## begin
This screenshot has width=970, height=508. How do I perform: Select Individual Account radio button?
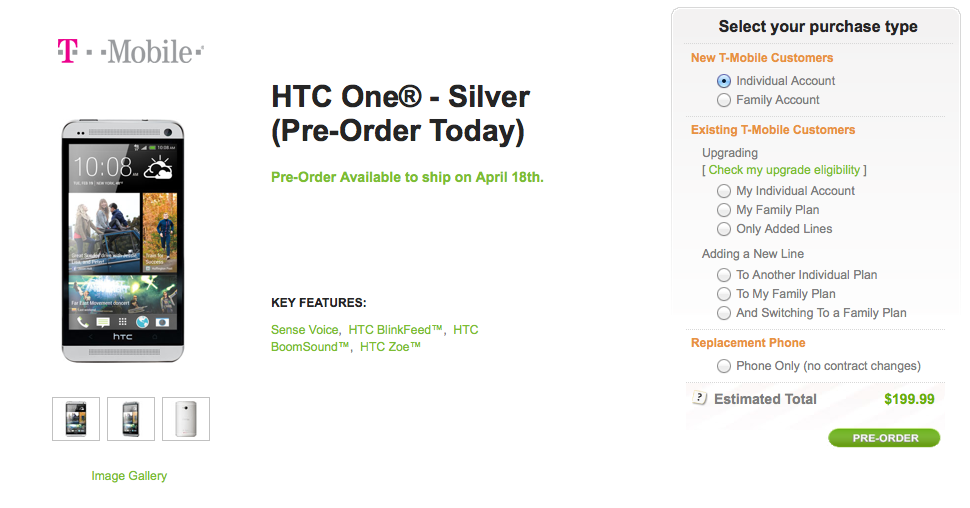point(724,81)
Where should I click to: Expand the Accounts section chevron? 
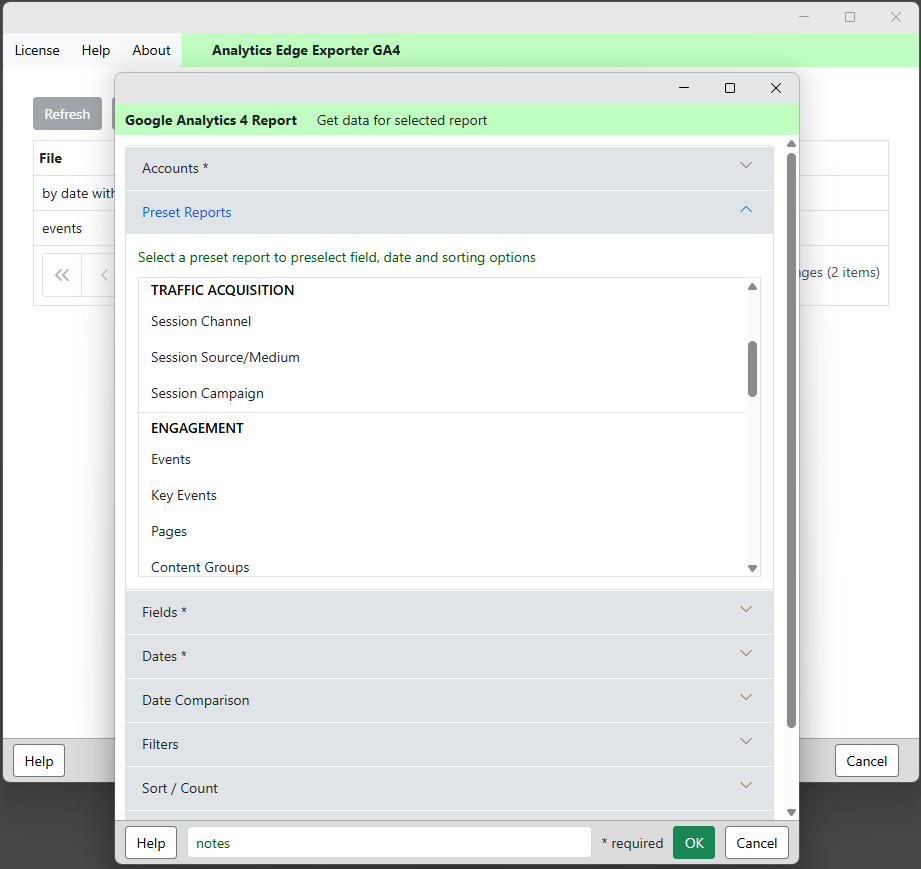coord(745,166)
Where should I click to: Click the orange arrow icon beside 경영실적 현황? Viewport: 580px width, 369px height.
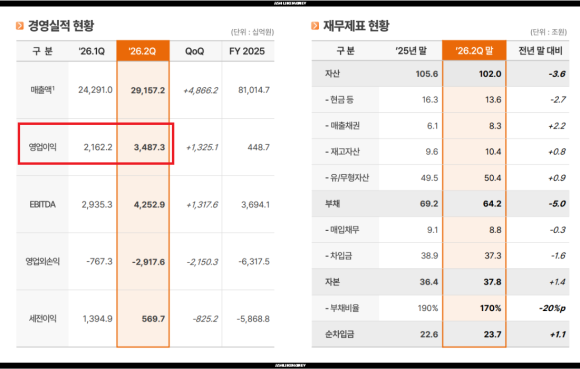(x=20, y=26)
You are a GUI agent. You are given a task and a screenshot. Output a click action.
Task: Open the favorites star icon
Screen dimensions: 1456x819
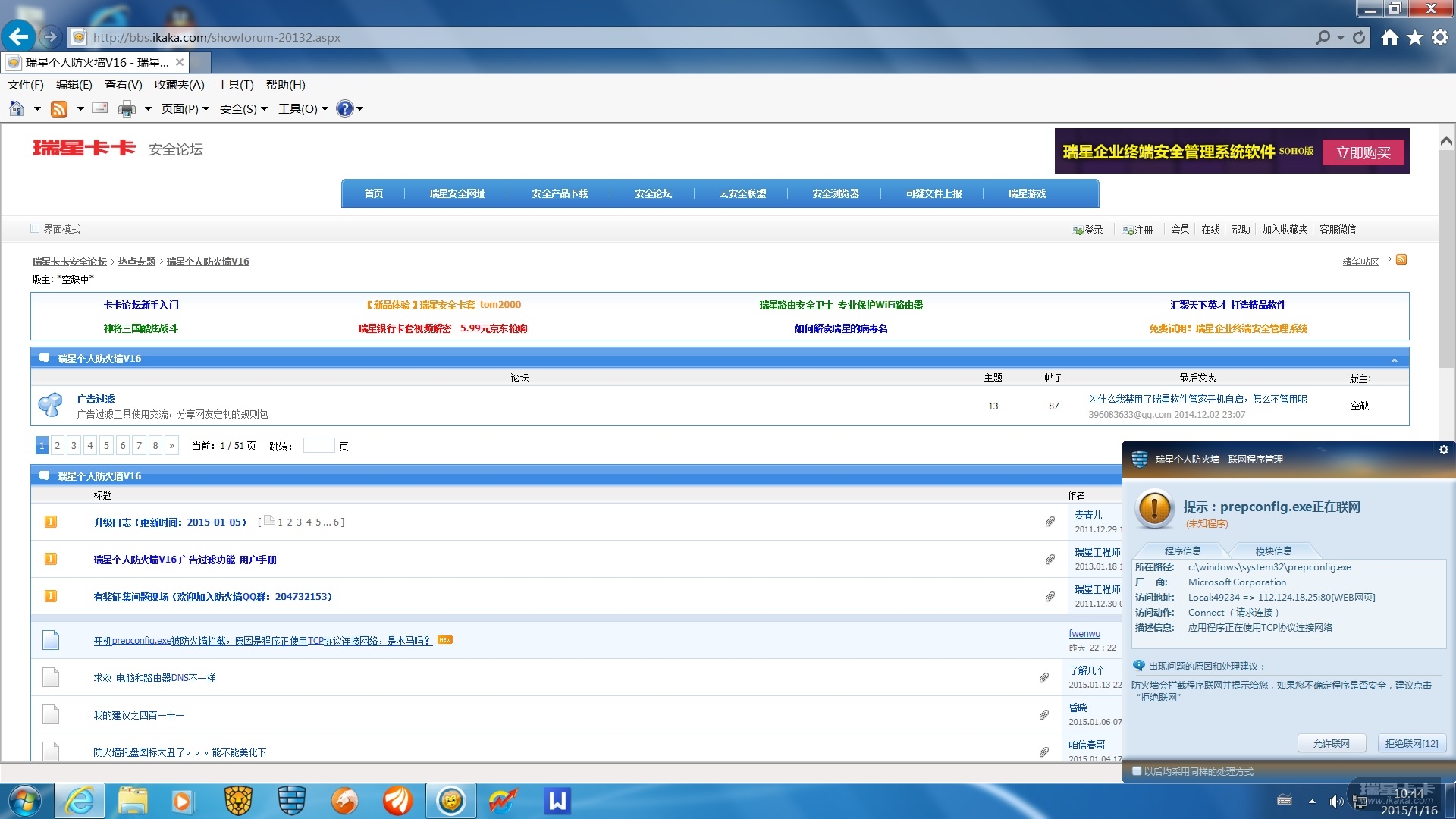click(1415, 37)
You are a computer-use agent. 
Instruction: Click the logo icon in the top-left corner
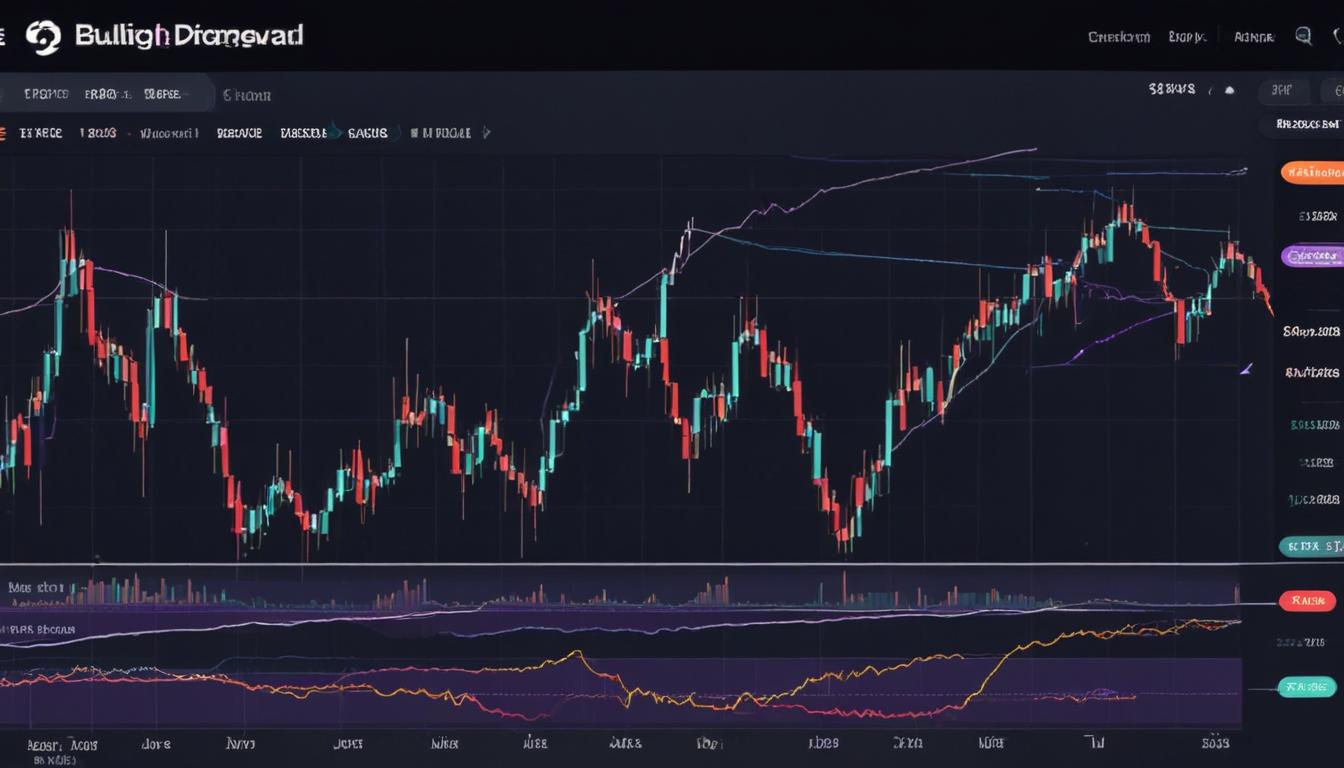click(47, 36)
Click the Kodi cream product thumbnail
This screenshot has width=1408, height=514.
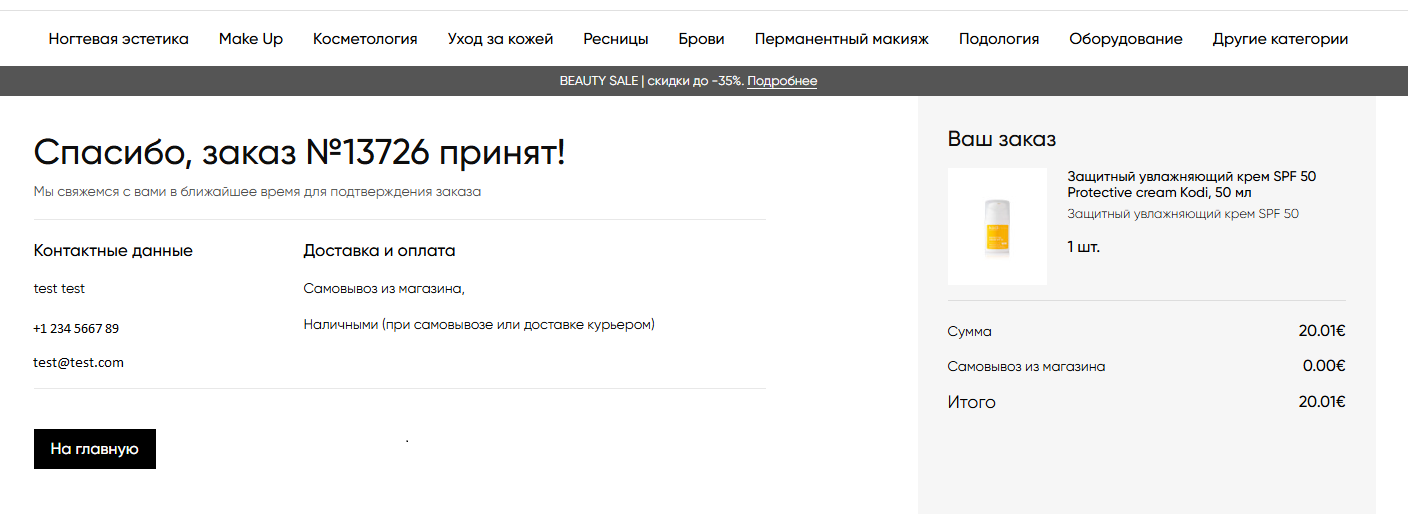click(x=996, y=227)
## end
Please go through all the records above, swap every "screenshot" for "screen capture", and change nothing else. Give the records again without the pictures.

This screen capture has width=970, height=508. How do I perform: Select Individual Account radio button?
point(724,81)
Where should I click to: Expand the Accounts section chevron? 
coord(745,166)
Where should I click to: Click the orange arrow icon beside 경영실적 현황? Viewport: 580px width, 369px height.
(x=20, y=26)
You are a GUI agent. You are given a task and a screen capture. Output a click action.
Task: Open the favorites star icon
Screen dimensions: 1456x819
click(1415, 37)
You are a computer-use agent. 
Instruction: Click the logo icon in the top-left corner
click(47, 36)
Click the Kodi cream product thumbnail
This screen capture has width=1408, height=514.
click(x=996, y=227)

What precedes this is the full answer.